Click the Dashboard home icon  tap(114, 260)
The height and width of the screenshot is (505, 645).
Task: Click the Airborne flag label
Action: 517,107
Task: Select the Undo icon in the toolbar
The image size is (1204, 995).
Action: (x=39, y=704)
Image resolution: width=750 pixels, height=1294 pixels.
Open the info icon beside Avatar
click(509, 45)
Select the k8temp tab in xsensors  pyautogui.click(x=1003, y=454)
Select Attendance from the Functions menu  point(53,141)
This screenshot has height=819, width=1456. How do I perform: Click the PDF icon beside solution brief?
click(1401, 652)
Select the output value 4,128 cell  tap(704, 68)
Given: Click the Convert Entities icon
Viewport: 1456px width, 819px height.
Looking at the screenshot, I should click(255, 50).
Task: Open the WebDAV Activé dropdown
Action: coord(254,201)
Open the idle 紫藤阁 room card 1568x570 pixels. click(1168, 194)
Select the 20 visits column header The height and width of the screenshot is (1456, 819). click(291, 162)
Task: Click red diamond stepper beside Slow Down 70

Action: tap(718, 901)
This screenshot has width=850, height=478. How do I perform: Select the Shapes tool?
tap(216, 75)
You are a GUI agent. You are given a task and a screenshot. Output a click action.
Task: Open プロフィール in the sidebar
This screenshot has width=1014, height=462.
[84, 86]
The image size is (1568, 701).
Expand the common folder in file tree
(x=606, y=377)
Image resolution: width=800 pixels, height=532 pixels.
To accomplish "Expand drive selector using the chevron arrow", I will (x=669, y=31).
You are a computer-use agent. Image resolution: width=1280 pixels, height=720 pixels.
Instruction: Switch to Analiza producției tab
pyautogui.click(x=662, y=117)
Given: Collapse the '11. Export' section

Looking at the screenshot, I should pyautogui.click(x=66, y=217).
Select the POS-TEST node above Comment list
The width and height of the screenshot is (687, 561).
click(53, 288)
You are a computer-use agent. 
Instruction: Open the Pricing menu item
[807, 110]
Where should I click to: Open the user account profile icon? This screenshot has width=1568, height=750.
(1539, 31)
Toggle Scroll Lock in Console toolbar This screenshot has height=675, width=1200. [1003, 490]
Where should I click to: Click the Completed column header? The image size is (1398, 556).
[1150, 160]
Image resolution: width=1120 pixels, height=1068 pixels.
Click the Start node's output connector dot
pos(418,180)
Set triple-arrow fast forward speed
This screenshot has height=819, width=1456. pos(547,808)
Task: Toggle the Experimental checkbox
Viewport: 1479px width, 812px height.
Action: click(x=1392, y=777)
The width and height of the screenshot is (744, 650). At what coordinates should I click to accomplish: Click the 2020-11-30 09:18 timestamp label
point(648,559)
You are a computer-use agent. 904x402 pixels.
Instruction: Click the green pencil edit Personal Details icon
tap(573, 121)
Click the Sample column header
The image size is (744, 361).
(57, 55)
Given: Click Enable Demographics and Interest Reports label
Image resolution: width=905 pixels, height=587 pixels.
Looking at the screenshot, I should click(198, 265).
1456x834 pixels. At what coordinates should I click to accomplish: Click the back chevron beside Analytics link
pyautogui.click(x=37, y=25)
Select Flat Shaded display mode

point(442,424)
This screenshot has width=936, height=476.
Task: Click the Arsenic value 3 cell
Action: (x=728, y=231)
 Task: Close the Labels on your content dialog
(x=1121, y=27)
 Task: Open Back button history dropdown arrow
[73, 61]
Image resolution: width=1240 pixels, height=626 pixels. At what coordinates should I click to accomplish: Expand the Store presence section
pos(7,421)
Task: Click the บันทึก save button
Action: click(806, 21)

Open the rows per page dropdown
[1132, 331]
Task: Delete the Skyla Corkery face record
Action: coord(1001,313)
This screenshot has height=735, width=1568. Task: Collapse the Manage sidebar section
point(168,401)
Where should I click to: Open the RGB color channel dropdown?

__Task to carry out__. Reproduce all of the rows above, swapping "sidebar" for "side panel" and leaving everything else unchanged.

__Solution to the exercise__.
Click the Dashboard home icon  tap(114, 260)
The height and width of the screenshot is (505, 645).
Task: Click the Airborne flag label
Action: 517,107
Task: Select the Undo icon in the toolbar
The image size is (1204, 995).
Action: (x=39, y=704)
Image resolution: width=750 pixels, height=1294 pixels.
Open the info icon beside Avatar
click(509, 45)
Select the k8temp tab in xsensors  pyautogui.click(x=1003, y=454)
Select Attendance from the Functions menu  point(53,141)
This screenshot has height=819, width=1456. How do I perform: Click the PDF icon beside solution brief?
click(1401, 652)
Select the output value 4,128 cell  tap(704, 68)
Given: Click the Convert Entities icon
Viewport: 1456px width, 819px height.
Looking at the screenshot, I should click(255, 50).
Task: Open the WebDAV Activé dropdown
Action: coord(254,201)
Open the idle 紫藤阁 room card 1568x570 pixels. click(1168, 194)
Select the 20 visits column header The height and width of the screenshot is (1456, 819). click(291, 162)
Task: Click red diamond stepper beside Slow Down 70

Action: tap(718, 901)
This screenshot has width=850, height=478. How do I perform: Select the Shapes tool?
tap(216, 75)
You are a GUI agent. You are given a task and a screenshot. Output a click action.
Task: Open プロフィール in the side panel
This screenshot has width=1014, height=462.
[84, 86]
The image size is (1568, 701).
Expand the common folder in file tree
(x=606, y=377)
Image resolution: width=800 pixels, height=532 pixels.
To accomplish "Expand drive selector using the chevron arrow", I will (x=669, y=31).
You are a computer-use agent. Image resolution: width=1280 pixels, height=720 pixels.
Instruction: Switch to Analiza producției tab
pyautogui.click(x=662, y=117)
Given: Collapse the '11. Export' section

Looking at the screenshot, I should pyautogui.click(x=66, y=217).
Select the POS-TEST node above Comment list
The width and height of the screenshot is (687, 561).
click(53, 288)
You are a computer-use agent. 
Instruction: Open the Pricing menu item
[807, 110]
Where should I click to: Open the user account profile icon? This screenshot has width=1568, height=750.
(1539, 31)
Toggle Scroll Lock in Console toolbar This screenshot has height=675, width=1200. [1003, 490]
Where should I click to: Click the Completed column header? The image size is (1398, 556).
[1150, 160]
Image resolution: width=1120 pixels, height=1068 pixels.
Click the Start node's output connector dot
pos(418,180)
Set triple-arrow fast forward speed
This screenshot has height=819, width=1456. pos(547,808)
Task: Toggle the Experimental checkbox
Viewport: 1479px width, 812px height.
Action: click(x=1392, y=777)
The width and height of the screenshot is (744, 650). At what coordinates should I click to accomplish: Click the 2020-11-30 09:18 timestamp label
point(648,559)
You are a computer-use agent. 904x402 pixels.
Instruction: Click the green pencil edit Personal Details icon
tap(573, 121)
Click the Sample column header
The image size is (744, 361).
(57, 55)
Given: Click Enable Demographics and Interest Reports label
Image resolution: width=905 pixels, height=587 pixels.
Looking at the screenshot, I should click(198, 265).
1456x834 pixels. At what coordinates should I click to accomplish: Click the back chevron beside Analytics link
pyautogui.click(x=37, y=25)
Select Flat Shaded display mode

point(442,424)
This screenshot has width=936, height=476.
Task: Click the Arsenic value 3 cell
Action: (x=728, y=231)
 Task: Close the Labels on your content dialog
(x=1121, y=27)
 Task: Open Back button history dropdown arrow
[73, 61]
Image resolution: width=1240 pixels, height=626 pixels. At what coordinates should I click to accomplish: Expand the Store presence section
pos(7,421)
Task: Click the บันทึก save button
Action: click(806, 21)

Open the rows per page dropdown
[1132, 331]
Task: Delete the Skyla Corkery face record
Action: coord(1001,313)
This screenshot has height=735, width=1568. Task: Collapse the Manage side panel section
point(168,401)
Where should I click to: Open the RGB color channel dropdown?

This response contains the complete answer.